How much is the flash attention algorithm tied to the hardware? For example, in ...

vhiremath4 · 2024-07-11T20:38:30 1720730310

There are a bunch of good answers, but I wanted to succinctly say "practically, quite a bit". Here's a good little rabbit-hole example:

> https://github.com/karpathy/nanoGPT/blob/master/model.py#L45

Karpathy's nanoGPT calling flash attention by checking if torch.nn.functional.scaled_dot_product_attention exists

> https://pytorch.org/docs/stable/generated/torch.nn.functiona...

Looking at the docs, in reality, most of the time you want this to call out to FA2 which optimizes the kernals on the device to split ops on the Softmax of the triangular matrix as well as reduce moving unnecessary batches of floating point numbers back and forth from the GPU to the CPU.

> https://arxiv.org/pdf/2307.08691

The paper for FA2 almost entirely considers itself through the hardware it's running on.

kristjansson · 2024-07-11T18:10:51 1720721451

FlashAttention's algorithmic improvements is mostly just splitting/combining the softmax part of attention, and is itself not totally novel. The overwhelming contribution is implementing that, and all its fiddly pieces, efficiently on Nvidia hardware.

namibj · 2024-07-11T18:28:03 1720722483

To clarify further, flash attention is explicitly targeting a compute engine with separate MMA and "scalar" vector execution units that allow post-processing the MMA outputs without involving memory bandwidth (though arithmetic intensity, especially relative between the MMA and the "scalar" instructions, is of concern), with a substantial amount of manually-managed L1D$ to use as sub-matrix accumulator, and a linear-in-context-length amount of "VRAM" that requires sensible arithmetic intensity to avoid being a bandwidth bottleneck (iirc in the hundreds when counting the scalar multiplies hiding in the MMA instructions).

This v3 with async might for once be so tied to Hopper that it's not trivially portable to another platform that has the mentioned hardware blocks (AFAIK every AMD GCN card that can do compute shaders would qualify, though they do lack a specialized MMA unit).

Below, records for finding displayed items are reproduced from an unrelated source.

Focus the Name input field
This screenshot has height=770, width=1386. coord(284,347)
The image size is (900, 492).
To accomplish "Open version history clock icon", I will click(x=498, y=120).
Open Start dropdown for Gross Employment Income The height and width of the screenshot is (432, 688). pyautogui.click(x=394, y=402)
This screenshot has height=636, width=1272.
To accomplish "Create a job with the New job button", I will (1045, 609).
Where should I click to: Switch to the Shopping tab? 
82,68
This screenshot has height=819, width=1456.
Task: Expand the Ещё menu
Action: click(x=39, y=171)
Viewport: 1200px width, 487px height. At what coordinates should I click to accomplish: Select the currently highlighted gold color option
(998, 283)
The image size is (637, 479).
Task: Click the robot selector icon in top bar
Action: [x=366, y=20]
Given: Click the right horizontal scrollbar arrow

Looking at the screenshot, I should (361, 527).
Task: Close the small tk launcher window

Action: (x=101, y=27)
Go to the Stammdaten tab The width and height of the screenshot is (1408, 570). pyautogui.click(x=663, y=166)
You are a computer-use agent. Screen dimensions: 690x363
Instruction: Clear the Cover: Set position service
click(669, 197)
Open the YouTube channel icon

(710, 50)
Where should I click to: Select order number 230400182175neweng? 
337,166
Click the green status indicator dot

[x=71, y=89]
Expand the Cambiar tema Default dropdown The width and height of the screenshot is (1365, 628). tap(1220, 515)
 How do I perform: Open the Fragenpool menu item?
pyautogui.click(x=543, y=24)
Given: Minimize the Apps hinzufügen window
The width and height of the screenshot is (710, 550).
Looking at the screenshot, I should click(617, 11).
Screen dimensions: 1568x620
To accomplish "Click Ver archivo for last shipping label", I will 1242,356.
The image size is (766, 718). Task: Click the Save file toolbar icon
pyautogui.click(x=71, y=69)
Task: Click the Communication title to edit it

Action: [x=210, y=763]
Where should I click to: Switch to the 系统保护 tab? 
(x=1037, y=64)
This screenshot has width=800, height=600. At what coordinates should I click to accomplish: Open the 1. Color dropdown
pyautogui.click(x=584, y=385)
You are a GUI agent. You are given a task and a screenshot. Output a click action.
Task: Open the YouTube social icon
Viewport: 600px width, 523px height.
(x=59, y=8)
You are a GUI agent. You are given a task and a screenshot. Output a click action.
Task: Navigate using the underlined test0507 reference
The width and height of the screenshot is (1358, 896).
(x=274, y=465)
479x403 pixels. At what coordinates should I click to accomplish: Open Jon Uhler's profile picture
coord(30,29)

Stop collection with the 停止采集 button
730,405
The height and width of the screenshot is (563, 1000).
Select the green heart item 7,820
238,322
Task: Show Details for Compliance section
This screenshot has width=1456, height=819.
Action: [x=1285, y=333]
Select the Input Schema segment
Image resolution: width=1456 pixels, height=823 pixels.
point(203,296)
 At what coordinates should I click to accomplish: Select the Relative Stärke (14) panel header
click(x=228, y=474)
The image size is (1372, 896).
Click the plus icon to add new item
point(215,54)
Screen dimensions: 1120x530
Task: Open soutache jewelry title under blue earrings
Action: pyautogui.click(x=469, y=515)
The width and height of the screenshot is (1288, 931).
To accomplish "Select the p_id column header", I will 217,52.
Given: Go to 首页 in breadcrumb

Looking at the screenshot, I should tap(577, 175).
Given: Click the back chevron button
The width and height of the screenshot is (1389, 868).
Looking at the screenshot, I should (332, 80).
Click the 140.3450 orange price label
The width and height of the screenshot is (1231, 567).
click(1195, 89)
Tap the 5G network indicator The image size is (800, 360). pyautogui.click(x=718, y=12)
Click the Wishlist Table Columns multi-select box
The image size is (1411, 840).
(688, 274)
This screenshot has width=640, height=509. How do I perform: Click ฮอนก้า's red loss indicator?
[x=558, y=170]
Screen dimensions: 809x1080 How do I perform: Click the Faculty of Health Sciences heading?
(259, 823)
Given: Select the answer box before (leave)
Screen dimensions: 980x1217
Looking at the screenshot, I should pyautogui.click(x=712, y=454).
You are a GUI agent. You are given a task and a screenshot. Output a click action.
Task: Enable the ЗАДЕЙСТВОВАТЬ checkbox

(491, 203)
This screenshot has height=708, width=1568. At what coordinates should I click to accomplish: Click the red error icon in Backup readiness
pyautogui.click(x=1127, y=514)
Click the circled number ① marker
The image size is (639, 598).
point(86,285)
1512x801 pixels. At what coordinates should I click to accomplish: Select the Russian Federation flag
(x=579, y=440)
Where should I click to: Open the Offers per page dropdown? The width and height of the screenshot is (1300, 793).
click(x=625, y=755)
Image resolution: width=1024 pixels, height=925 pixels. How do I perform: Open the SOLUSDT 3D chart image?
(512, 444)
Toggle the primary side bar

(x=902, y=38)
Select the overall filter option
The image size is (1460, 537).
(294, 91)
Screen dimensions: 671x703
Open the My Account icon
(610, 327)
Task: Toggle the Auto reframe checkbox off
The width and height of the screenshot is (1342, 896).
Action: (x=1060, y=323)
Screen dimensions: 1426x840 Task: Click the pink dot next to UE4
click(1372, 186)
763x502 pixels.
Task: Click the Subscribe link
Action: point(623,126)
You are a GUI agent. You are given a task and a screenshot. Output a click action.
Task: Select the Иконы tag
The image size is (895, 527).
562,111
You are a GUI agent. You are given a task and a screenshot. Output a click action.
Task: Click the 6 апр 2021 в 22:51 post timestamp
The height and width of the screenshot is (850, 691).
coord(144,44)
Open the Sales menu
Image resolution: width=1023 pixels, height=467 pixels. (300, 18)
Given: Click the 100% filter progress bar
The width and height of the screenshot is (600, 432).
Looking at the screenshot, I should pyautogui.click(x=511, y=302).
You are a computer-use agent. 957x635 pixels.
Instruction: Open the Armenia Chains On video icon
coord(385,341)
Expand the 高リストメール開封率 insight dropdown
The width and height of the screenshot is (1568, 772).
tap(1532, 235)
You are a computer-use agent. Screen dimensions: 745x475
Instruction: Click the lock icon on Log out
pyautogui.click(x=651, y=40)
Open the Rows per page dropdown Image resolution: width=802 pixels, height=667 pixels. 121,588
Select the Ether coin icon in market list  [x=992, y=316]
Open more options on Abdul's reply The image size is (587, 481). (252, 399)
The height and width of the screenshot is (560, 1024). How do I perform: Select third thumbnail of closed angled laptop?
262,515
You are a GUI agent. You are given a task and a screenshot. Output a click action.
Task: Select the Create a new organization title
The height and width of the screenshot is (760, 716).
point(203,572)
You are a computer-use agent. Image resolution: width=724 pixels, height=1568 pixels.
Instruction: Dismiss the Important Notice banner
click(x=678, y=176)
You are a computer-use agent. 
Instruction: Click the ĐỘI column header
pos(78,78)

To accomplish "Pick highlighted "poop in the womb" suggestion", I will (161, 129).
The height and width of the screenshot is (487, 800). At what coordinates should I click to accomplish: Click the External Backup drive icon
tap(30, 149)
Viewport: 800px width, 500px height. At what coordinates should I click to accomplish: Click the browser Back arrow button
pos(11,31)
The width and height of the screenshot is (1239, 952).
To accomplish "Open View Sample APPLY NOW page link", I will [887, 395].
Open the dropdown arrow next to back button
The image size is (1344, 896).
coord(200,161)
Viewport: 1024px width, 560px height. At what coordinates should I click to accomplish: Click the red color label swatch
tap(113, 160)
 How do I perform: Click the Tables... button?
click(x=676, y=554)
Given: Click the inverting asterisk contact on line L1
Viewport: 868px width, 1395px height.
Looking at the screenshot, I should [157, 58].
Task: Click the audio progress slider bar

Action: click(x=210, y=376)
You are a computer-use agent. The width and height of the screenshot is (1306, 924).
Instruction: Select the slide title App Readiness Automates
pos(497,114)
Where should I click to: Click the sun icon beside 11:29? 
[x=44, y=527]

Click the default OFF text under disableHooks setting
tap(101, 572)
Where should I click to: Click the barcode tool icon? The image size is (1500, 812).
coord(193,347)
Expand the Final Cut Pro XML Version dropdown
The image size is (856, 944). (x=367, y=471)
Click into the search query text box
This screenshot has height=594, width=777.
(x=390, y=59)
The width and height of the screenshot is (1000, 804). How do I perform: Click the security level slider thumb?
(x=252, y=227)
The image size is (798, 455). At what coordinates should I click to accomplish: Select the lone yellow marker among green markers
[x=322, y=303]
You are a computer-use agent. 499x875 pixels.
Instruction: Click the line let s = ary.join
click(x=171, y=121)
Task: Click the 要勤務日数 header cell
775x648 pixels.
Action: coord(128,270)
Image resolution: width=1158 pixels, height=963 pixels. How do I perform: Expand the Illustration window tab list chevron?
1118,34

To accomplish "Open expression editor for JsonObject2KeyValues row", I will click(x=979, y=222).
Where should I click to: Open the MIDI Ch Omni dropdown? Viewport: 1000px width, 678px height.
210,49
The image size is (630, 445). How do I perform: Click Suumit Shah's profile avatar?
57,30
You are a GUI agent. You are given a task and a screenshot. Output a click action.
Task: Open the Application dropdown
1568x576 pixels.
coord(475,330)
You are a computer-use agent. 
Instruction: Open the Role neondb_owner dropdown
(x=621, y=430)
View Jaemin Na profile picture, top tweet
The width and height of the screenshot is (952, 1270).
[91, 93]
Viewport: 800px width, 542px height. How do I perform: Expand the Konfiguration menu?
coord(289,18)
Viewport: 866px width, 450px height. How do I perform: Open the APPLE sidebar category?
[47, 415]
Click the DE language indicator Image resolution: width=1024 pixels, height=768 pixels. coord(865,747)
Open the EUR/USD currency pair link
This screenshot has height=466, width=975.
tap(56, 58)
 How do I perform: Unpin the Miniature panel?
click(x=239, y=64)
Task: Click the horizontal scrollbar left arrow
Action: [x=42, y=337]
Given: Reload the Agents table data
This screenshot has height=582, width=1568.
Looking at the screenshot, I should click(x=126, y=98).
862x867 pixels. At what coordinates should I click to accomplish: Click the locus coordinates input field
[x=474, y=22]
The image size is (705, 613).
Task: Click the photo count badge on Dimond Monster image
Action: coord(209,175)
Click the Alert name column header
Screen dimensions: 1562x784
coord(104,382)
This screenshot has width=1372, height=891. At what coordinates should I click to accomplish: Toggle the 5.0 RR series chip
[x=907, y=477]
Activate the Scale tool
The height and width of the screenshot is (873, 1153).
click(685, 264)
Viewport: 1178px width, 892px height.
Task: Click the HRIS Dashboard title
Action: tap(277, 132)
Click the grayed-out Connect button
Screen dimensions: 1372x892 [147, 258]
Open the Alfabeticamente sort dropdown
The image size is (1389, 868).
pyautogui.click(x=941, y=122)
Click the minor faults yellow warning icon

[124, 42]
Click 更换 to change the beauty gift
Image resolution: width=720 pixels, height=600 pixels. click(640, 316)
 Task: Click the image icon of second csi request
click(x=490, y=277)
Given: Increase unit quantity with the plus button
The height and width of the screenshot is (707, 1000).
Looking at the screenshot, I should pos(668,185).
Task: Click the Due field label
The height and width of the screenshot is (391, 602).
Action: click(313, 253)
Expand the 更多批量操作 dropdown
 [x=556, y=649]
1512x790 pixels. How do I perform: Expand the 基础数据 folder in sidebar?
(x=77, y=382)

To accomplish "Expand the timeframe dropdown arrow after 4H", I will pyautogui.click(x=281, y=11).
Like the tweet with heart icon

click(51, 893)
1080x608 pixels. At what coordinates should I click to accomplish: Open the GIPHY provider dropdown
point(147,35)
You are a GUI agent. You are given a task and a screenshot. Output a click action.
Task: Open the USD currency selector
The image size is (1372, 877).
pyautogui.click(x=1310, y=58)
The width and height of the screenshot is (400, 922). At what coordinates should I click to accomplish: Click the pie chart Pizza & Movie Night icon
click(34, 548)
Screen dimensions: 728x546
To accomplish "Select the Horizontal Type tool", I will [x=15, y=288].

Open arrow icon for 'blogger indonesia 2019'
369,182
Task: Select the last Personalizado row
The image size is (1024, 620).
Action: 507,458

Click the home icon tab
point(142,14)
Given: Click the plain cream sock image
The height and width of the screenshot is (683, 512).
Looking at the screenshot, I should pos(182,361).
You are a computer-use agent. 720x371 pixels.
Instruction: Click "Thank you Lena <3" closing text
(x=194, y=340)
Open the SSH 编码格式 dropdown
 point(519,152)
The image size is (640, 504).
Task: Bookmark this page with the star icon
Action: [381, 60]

refulgentis · 2024-07-11T19:33:24 1720726404

Clarifying:

Given the question: "How much is the flash attention algorithm tied to the hardware?"

The answer is 0.

ex. you can find generic flash attention recently added in llama.cpp and ONNX (MS needed it for Phi-3, needed for Recall).

On the side, novelty, I have no direct knowledge on, IMHO, asking that question would devolve the way novelty arguments do in any field: there's always someone else who can claim they did 80% of $X via $X-1, therefore, $X is by and large not novel. Ad infinitum.

kristjansson · 2024-07-11T22:06:43 1720735603

I think the right analogy for FA is high-quality cache-aware BLAS kernel implementations. The algorithm(s) is (are) clever and (as you note) completely independent of hardware. However, a hardware-naive implementation is approximately worthless. Most of the value of MKL, or Accelerate, or FA is in the careful matching of the parameters and implementation of the algorithm to the capabilities of hardware it's going run on.

I definitely don't mean to take away from Tri/FA by mentioning novelty - I'm just repeating from paper, which refers back to algebraic aggregates[0] in its discussion of their tiled softmax.

[0]: https://web.stanford.edu/class/cs345d-01/rl/olap.pdf

kiratp · 2024-07-12T04:47:44 1720759664

> However, a hardware-naive implementation is approximately worthless.

This isn’t true when there is one vendor that’s 90% of the market and 2 maybe 3 generations of hardware to consider. Support A100, H100 and you are supporting most of the current market.

saagarjha · 2024-07-12T06:49:47 1720766987

Supporting A100 and H100 is the opposite of being hardware naive, though.

f_devd · 2024-07-11T18:23:57 1720722237

> How much is the flash attention algorithm tied to the hardware?

The original FA, almost none.

For the latest versions depends on your abstraction, ThunderKittens[0] provides about the same speed up over FA2 (1.3x-2x%) as the article but relatively universal across GPUs. For any new hardware there may be hardware specific features that make it edge out more performance; usually vendors will adopt any new features that seems to beat them, but you do get fragmented API/libraries (which is already true for CUDA).

[0]: https://hazyresearch.stanford.edu/blog/2024-05-12-tk

eyegor · 2024-07-12T04:11:30 1720757490

What do you mean by "relatively universal"? This is Cuda only [0] with a promise of a rocm backend eventually. There's only one project I'm aware of that seriously tries to address the Cuda issue in ml [1].

[0] https://github.com/HazyResearch/ThunderKittens?tab=readme-ov...

[1] https://github.com/vosen/ZLUDA

f_devd · 2024-07-12T10:40:16 1720780816

If you read the article I linked they show that it's entirely based on 16x16 matrices (or "tiles") which is fairly standard across gpus.

kristjansson · 2024-07-11T22:17:40 1720736260

I mean they're building an API to abstract away some of the SKU-to-SKU differences, but the broader point cuts the other way, I think:

> In fact, more broadly we believe we should really reorient our ideas of AI around what maps well onto the hardware. How big should a recurrent state be? As big can fit onto an SM. How dense should the compute be? No less so than what the hardware demands. An important future direction of this work for us is to use our learnings about the hardware to help us design the AI to match.

The value is in adapting the implementation (either manually at write-time or programmatically at run-time) to the specifics of the hardware.

Also, great line:

> And we ask: if your matrix multiply is smaller than 16x16, are you sure what you’re doing is AI?

slashdave · 2024-07-11T21:20:17 1720732817

Conceptually, just a bit, practically (in terms of implementation), a lot. The standard python implementation internally compiles a kernel for your specific hardware.

3abiton · 2024-07-11T20:42:15 1720730535

To add to the discussion, from a practical perspective, AMD hardware totally sucks and yet to have proper implementation with flash-attention-2. ROCm is moving to usable slowly, but not close to being even comparable with cuda.

LarsDu88 · 2024-07-12T06:52:56 1720767176

Whi os it so hard to port FA2 to the m1300 instinct?

latchkey · 2024-07-12T10:28:47 1720780127

https://github.com/kailums/flash-attention-rocm